Lung adenocarcinoma represents about 42% and 28% of NSCLC in women and men. Adenocarcinomas incidence is still rising being the most frequent type of NSCLC diagnosed in USA. Both EGFR and KRAS gene mutations can contribute to the development of NSCLC, namely adenocarcinomas. EGFR and KRAS mutations are considered by some authors as mutually exclusive explained by the fact that KRAS-MAPK pathway is one of the downstream signalling pathways of EGFR. Lung cancers with KRAS mutations are resistant to EGFR tyrosine kinase inhibitors.

Sections of the adenocarcinoma of the lung, formalin-fixed paraffin-embedded tissues (FFPE), were selected to analyze mutations in EGFR exons 19 and 21 and KRAS - codons 12 and 13 by DNA extraction for polymerase chain reaction (PCR). Exon 19 was studied by fragment analysis and exon 21, codons 12 and 13 were studied by direct sequencing. The analysis of FISH results was done by Cappuzzo’s score to EGFR gene. Determination of EGFR protein expression was done by immunohistochemistry (IHC) (Zymed Laboratories).

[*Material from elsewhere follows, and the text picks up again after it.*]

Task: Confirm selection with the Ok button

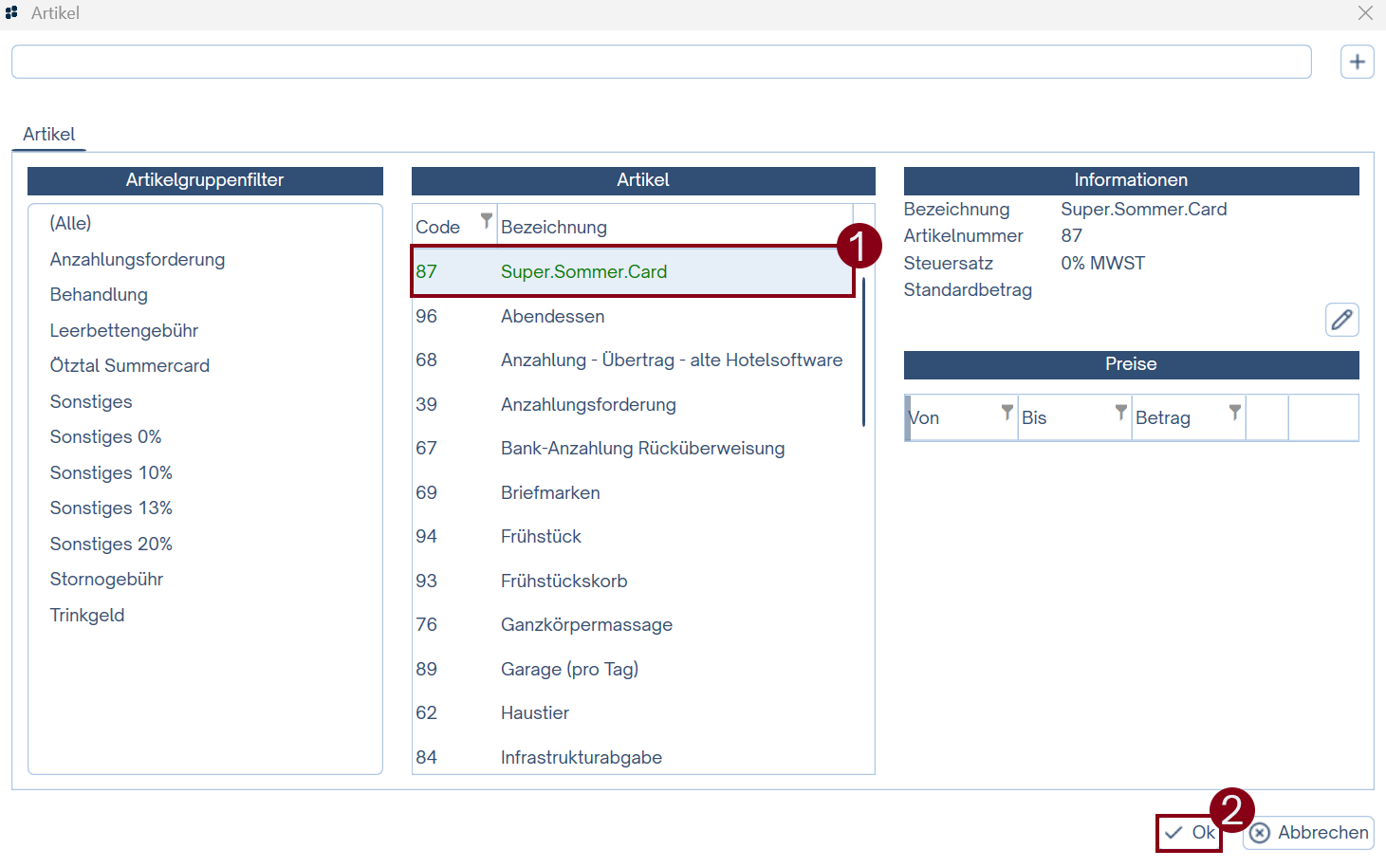Action: (1190, 833)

The authors present a rare case with synchronous EGFR and KRAS mutations. The patient is a 77 years old, male with a central 3cm mixed adenocarcinoma. The tumor showed EGFR protein overexpression identified by IHC and chromosome 7 high polyssomy by FISH.

The authors call attention to the fact that although EGFR and KRAS mutations are almost always mutually exclusive in some cases they may coexist in the same neoplasia.